_Problems to work on:_
(a) Reproduce the part of the Alcatraz Screw review that runs from "George H. Gregory." down to "H-Amstdy (December, 2002)", word for word.
(b) According to the Alcatraz Screw review, what makes George H. Gregory's book noteworthy? Answer in one to three sentences.
(c) Continue the Alcatraz Screw review from the point where it stops.

_Document section:_
####################
George H. Gregory. Alcatraz Screw: My Years as a Guard in America's Most Notorious Prison. Columbia: University of Missouri Press, 2002. ix + 252 pp. $19.95 (paper), ISBN 978-0-8262-1396-9.
Reviewed by David Noon (Department of Social Sciences, University of Alaska Southeast)
Published on H-Amstdy (December, 2002)
Alcatraz, like Elvis, is the carcass that keeps on giving. No prison in U.S. history has so successfully outlived itself, and none has been so lucratively propped in so many overlapping economies, from tourism (up to a million visitors per year) to Hollywood (Murder in the First put the prison within six degrees of Kevin Bacon in 1994) to the less visible archive of firsthand accounts issued over the years by presses large and small. Indeed, memory is industry at Alcatraz. In the four decades since the federal penitentiary was scuttled, memoirs have been cobbled by former wardens, inmates, and even staff members' children who grew up on The Rock. Prior to this year, however, no correctional officer had ever published an account of the ordinary work that took place in this most extraordinary facility. The late George H. Gregory's Alcatraz Screw is a noteworthy text to the extent that it contributes this one belated perspective to an archive of already-existing memory. Gregory patrolled Alcatraz for the last fifteen years of its existence; a back injury ended his career the same year that Alcatraz itself closed shop. Yet Gregory's narrative is less a story about Alcatraz itself than it is a thick description of custodial labor; that is, Alcatraz Screw is perhaps best approached as a book about work. Between contraband searches, rec yard scuffles, movie screenings, and stints overseeing the kitchen, Gregory and his colleagues listened to the radio, forged friendships and petty rivalries with one another, studied for correspondence courses, and trolled the island for coffee and sweet rolls. If the tower at the center of Bentham's panopticon was conceivably empty, Gregory shows that it was instead staffed by men who measured their lives out in 12-hour teaspoons.
####################
_Dataset content:_
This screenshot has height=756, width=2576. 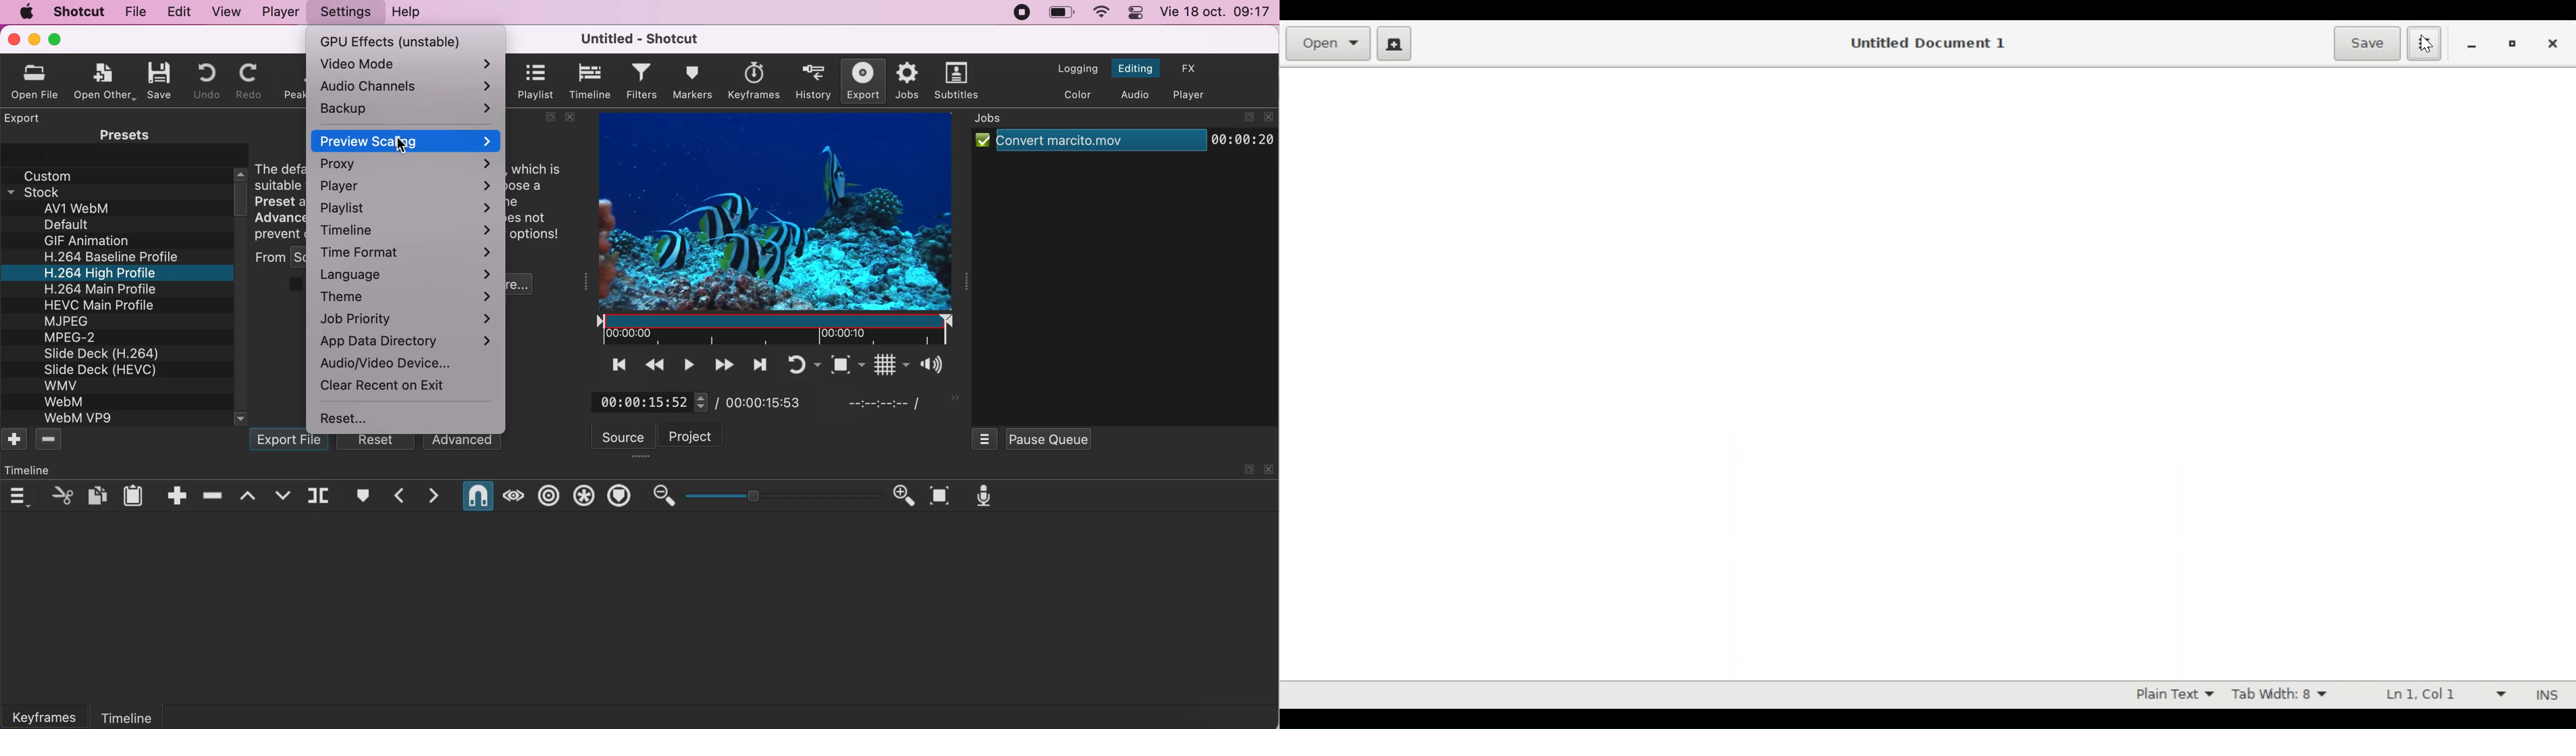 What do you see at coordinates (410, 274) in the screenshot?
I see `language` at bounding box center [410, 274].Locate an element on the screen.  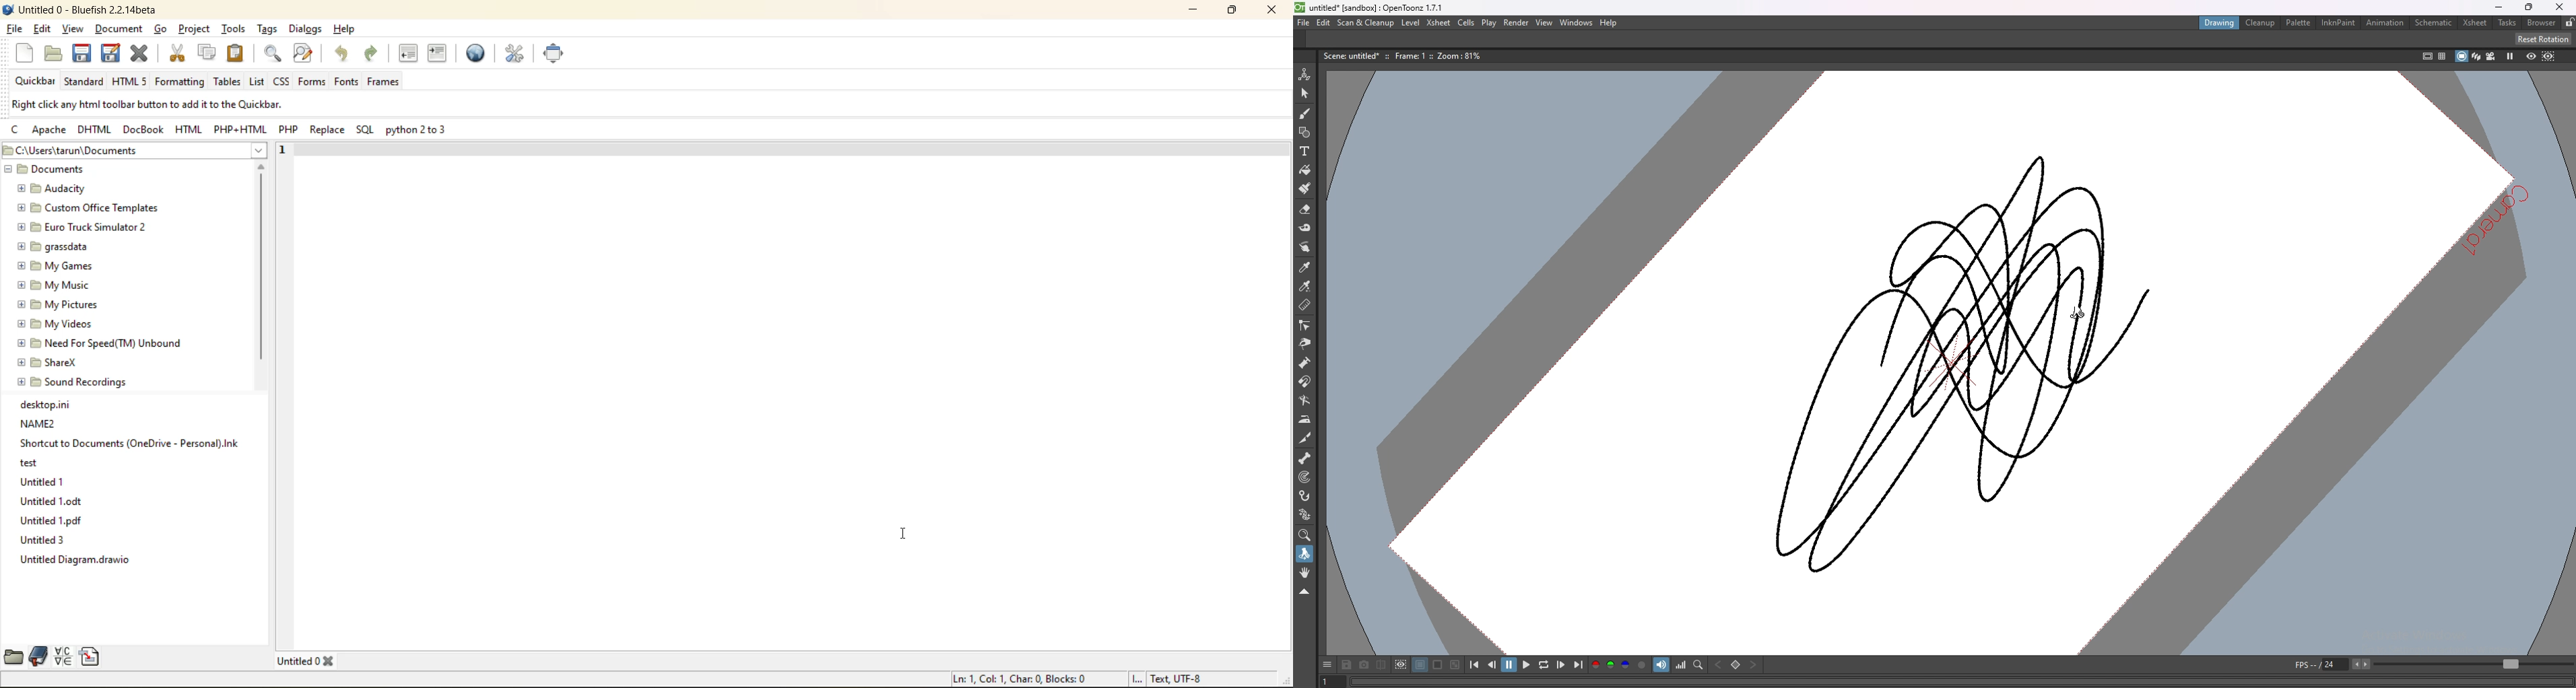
####################
_Expected outputs:_
(a)
George H. Gregory. Alcatraz Screw: My Years as a Guard in America's Most Notorious Prison. Columbia: University of Missouri Press, 2002. ix + 252 pp. $19.95 (paper), ISBN 978-0-8262-1396-9.
Reviewed by David Noon (Department of Social Sciences, University of Alaska Southeast)
Published on H-Amstdy (December, 2002)

(b) Before this book, no correctional officer had ever published an account of the ordinary work done at Alcatraz. Gregory's book adds that one missing guard's view to the memoirs already written by former wardens, inmates, and staff members' children.

(c)
Gregory, a World War II veteran raised in the upper Midwest, worked for the United States Bureau of Prisons (BOP) for nearly twenty years, beginning his career in federal penitentiaries at Leavenworth (Kansas) and Sandstone (Minnesota) before being transferred to Alcatraz in 1947. At the time, the island had been in use as a federal prison for little more than a decade, having been converted in 1934 from a military prison into the first "supermax" facility designed to house the most violent and incorrigible felons. Tethered to a broad movement within American corrections that began in earnest after World War I, Alcatraz was one link in a system that classified and partitioned inmates according to the severity of their crimes and the security risks they were thought to pose. As John Roberts, archivist for the BOP, explains in his introduction to Alcatraz Screw, this stark island facility was "the apex of a graduated system of classification and diversified housing. It was the ultimate sanction that helped make the rest of the system work" (p. 4). As such, Alcatraz was disciplinary in several ways; it worked, as all prisons do, on those confined (and those who labored) there, but it also proved useful as leverage against inmates at other institutions who wished not to be transferred to what was then the most notorious facility in American corrections.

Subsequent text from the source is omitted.